Classloader Discussion
The intention is that each of the Package Kar files will have its own classloader and hence allows for isolation of java components contained within. This does not prevent actors from multiple Packages from collaborating in a single composite actor/workflow but does prevent naming clashes from happening.One benefit of this is there will be a fairly small number of classloaders present in the system. Every instance of actors in the same Package kar file will share the same classloader. The advantages of this (over having a different classloader for each individual actor in the system) is a reduction in runtime bloat.
There will eventually be some duplication of 3rd party jar files within package kar files.

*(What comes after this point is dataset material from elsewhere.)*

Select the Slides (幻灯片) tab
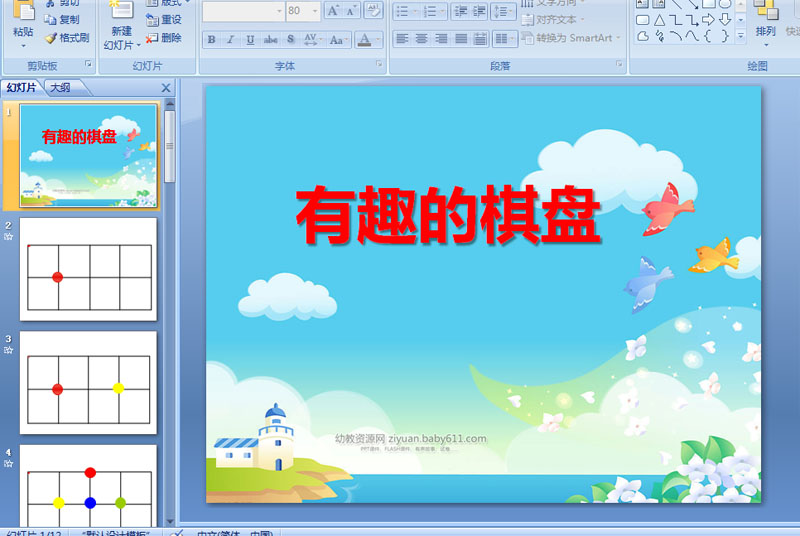Image resolution: width=800 pixels, height=536 pixels. click(21, 87)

Even though this will lead to some disk storage and runtime bloat, this must be weighted against the complexities of the alternative where packages can share individual jar files.
Overall, I (ksr) believe the two points above taken together will result in a system which is implementable, flexible, and resource friendly.
Inter-Package and Circular Dependencies
The first question is if there can be dependencies between two different Package Kar files. Such dependencies could arise in the following ways:
- MoML based actor contained in a Package Kar. For example, a Ptolemy Base Actor might have some specialization which is useful within the context of a package.
- Others???
A MoML specialization of another actor could be accomodated by having the package developer deliver two different Kar files, one for the binary components and another for the MoML based components. This might cause some confusion and additional complexity for the developers however it does remove the requirement to support dependencies among Package kars.
There could be problems with circular dependencies among the Package Kars and the classloader strategy. The complexities are not known and there might be ways to work around them. It might be the case that the Package Kar loader can detect a MoML only actor (with binary dependency on another package) and simply utilize the other package's class loader. This would be the ideal situation.
Circular dependencies among Save Kars should not pose a problem.